U.S. Hispanics: A Promising Market Comes of Age MacroMonitor Marketing Report Vol. III, No. 10 June 1998

Hispanics are a fast growing, potentially profitable market segment. Overall there has been an increase of Hispanics annual income of more than 10 percent between 1993 ($31,000) and 1995 ($35,000) compared to African-Americans, Asian-Americans, and other ethnic groups. The U.S. Census Bureau has reported that the Latino birth rate is over 5 times greater than the national rate. There are profits to be made within the Hispanic community, but as this report demonstrates, not necessarily in the traditional financial products and instruments.

The financial products and services that should benefit the most from the growth of the U.S. Latino population, in terms of numbers and economic purchasing power, are those involved in protection and investing.
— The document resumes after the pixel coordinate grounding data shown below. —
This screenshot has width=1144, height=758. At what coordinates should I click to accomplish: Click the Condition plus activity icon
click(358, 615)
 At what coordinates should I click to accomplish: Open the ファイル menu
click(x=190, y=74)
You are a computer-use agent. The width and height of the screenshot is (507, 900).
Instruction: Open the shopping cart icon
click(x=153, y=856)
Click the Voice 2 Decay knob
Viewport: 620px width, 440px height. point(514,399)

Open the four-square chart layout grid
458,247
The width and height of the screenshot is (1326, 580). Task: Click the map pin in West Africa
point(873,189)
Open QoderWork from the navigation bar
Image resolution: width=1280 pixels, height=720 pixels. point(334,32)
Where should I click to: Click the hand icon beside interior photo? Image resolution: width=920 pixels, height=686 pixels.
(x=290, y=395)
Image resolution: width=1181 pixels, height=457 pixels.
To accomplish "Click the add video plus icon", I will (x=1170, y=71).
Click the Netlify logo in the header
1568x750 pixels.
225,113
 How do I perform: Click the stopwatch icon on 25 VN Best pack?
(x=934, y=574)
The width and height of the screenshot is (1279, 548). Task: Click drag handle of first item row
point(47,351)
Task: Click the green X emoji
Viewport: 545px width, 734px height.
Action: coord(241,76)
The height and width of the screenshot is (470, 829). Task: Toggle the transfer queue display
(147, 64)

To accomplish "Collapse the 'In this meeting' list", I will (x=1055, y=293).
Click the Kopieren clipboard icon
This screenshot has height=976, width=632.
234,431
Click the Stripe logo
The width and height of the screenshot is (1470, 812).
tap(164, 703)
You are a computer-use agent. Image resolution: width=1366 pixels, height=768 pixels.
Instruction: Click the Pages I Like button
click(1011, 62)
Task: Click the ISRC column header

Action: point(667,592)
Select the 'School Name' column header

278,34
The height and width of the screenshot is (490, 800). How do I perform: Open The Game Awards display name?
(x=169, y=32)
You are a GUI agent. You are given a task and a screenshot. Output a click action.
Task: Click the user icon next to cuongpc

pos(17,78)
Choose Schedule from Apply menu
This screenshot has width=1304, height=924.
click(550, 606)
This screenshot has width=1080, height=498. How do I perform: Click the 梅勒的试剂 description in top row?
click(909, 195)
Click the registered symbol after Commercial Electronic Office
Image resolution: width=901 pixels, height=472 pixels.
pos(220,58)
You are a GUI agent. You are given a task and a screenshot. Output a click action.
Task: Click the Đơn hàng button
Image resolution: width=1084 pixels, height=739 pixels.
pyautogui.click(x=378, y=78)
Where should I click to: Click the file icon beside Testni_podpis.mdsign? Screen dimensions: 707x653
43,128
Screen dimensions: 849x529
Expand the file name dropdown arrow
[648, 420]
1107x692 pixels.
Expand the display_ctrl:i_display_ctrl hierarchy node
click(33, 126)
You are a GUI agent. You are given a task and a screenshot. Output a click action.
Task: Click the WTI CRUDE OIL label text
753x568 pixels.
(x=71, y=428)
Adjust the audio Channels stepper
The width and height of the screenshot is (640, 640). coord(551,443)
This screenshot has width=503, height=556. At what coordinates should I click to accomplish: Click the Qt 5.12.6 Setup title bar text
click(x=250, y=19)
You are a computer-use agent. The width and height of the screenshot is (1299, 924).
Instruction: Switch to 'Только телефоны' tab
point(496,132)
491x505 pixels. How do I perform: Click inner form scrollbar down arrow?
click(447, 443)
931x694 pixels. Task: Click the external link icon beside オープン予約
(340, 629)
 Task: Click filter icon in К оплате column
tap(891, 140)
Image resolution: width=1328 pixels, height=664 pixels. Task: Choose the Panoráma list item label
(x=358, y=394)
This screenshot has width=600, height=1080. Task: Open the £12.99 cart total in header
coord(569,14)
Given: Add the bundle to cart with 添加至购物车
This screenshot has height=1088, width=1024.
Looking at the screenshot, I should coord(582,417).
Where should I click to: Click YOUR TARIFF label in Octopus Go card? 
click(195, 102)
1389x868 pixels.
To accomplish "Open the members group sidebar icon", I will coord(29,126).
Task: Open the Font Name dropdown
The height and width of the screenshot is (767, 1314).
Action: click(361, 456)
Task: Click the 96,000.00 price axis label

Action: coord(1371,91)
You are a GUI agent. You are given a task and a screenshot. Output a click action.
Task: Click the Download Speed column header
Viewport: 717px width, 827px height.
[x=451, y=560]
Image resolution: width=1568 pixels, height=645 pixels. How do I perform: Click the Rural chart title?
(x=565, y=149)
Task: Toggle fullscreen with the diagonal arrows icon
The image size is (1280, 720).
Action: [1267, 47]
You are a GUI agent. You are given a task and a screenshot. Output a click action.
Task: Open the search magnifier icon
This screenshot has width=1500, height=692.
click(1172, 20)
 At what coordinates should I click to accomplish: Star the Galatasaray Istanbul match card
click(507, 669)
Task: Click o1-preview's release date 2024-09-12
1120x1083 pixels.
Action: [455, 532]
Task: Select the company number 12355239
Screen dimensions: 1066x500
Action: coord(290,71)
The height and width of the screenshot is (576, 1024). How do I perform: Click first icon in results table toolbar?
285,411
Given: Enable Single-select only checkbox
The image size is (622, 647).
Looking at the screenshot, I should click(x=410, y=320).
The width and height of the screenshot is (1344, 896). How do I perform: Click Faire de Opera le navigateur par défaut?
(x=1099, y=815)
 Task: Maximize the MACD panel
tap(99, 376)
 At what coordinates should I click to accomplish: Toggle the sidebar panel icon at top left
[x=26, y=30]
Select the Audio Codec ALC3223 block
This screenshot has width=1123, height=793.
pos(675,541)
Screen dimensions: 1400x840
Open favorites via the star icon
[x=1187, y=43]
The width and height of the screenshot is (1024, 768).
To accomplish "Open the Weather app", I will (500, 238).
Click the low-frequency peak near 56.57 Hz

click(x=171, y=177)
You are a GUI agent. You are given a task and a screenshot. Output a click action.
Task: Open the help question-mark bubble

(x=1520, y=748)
The enthusiasm about tapping this potentially lucrative market has been shown by very few companies. This report affirms is that among Latinos there are changing attitudes that make it a perfect time to start targeting Hispanics.

Financial Topics Household Would Like to Learn More About

Hispanics are good candidates for a wide variety of financial services, but only if institutions work with them. Not only is there room to grow but there is a overriding predisposition on the part of Latinos to want information and help. Nearly six out of ten Latinos said they would get advice from a specialist when making financial decisions like investing. The challenge for tapping the Latino market is to be sensitive to this communities needs and to be patient.

As the number of Latinos swell and continue entering the ranks of the U.S. middle class there will be a great need for financial vehicles to service this community. With a greater political voice and economic opportunities awaiting the next generations of Latinos, Hispanics will inevitably climb the economic ladder. But, the beginning of this wave is today and with a $30 billion market for financial services ready to be tapped, companies should be courting the Hispanic community now and not 50 years from now.